Carl Reiner's semi-autobiographical novel Enter Laughing makes a largely successful transition to the screen. Reni Santoni plays the Reiner character, here named David Kolowitz. A machinist's apprentice in Depression-era New York, David dreams of becoming the new Ronald Colman.
Defying the wishes of his parents (Shelley Winters, David Opatoshu), David lands a nonpaying job in a seedy theatrical production directed by broken-down ham Marlowe (Jose Ferrer). That the young aspiring actor knows nothing about his craft is evident the moment he speaks his first stage direction--Enter Laughing--as if it were a line of dialogue.
Helped along by Marlowe's sex-starved daughter Angela (Elaine May), David manages to survive the rehearsal period, but his first public performance threatens to become a disaster when he can't find the entrance to the set. Still and all, David makes it through the play, cheered along by his now-supportive parents.

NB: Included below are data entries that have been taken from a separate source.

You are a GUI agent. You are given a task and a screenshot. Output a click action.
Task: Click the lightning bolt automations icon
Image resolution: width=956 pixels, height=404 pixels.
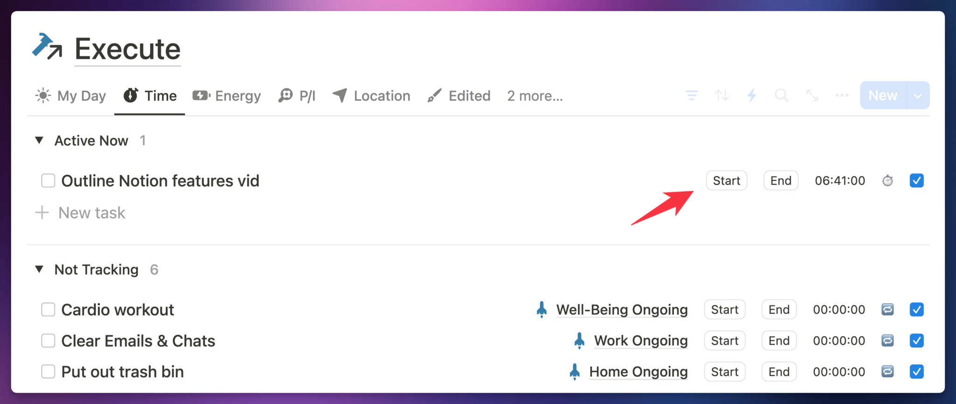pos(752,96)
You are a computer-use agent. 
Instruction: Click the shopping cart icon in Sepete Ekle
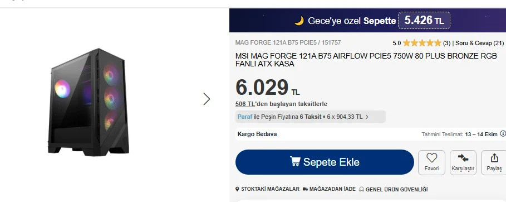point(295,161)
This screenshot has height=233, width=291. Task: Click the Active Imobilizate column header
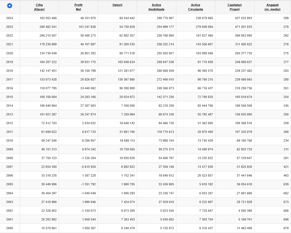156,7
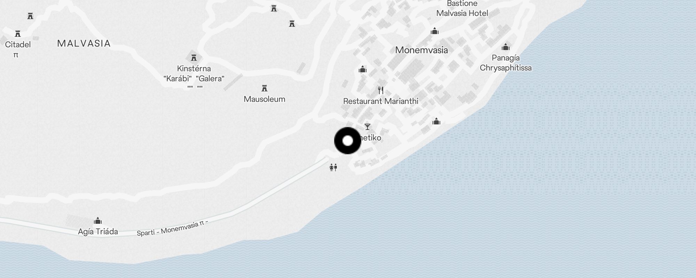
Task: Select the Panagía Chrysaphítissa church icon
Action: point(506,47)
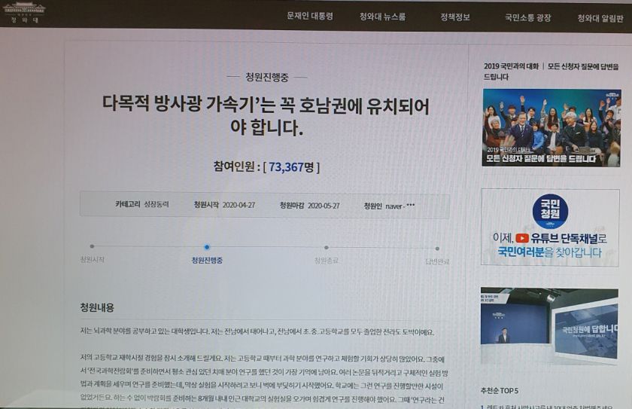Select 정책정보 in the top navigation
The height and width of the screenshot is (409, 632).
(x=455, y=17)
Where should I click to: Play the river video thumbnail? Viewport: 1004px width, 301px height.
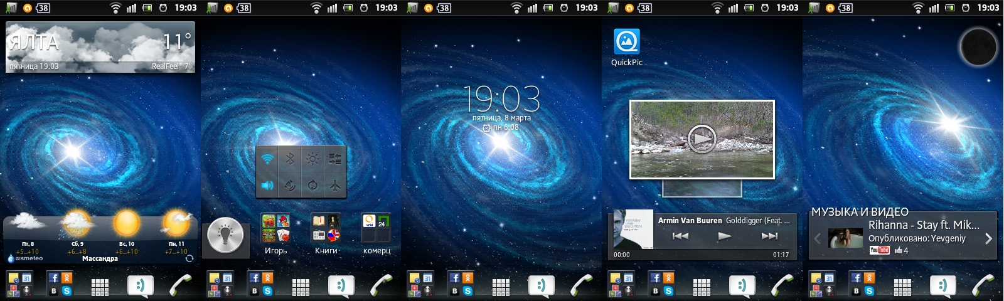(x=702, y=139)
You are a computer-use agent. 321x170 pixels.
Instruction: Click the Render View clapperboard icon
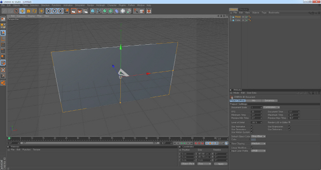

Blessed with a marvelous supporting cast--including Jack Gilford, Don Rickles, Janet Margolin and veteran black comedian Mantan Moreland--Enter Laughing is a riot, especially for those viewers who have ever participated in amateur theatricals themselves.
Only Reni Santoni fails to ring true as David Kolowitz (a role played on stage by Alan Arkin), though he has a few choice scenes, especially his impromptu performance on a subway. Watch for Rob Reiner in his film debut as a clumsy, self-conscious actor.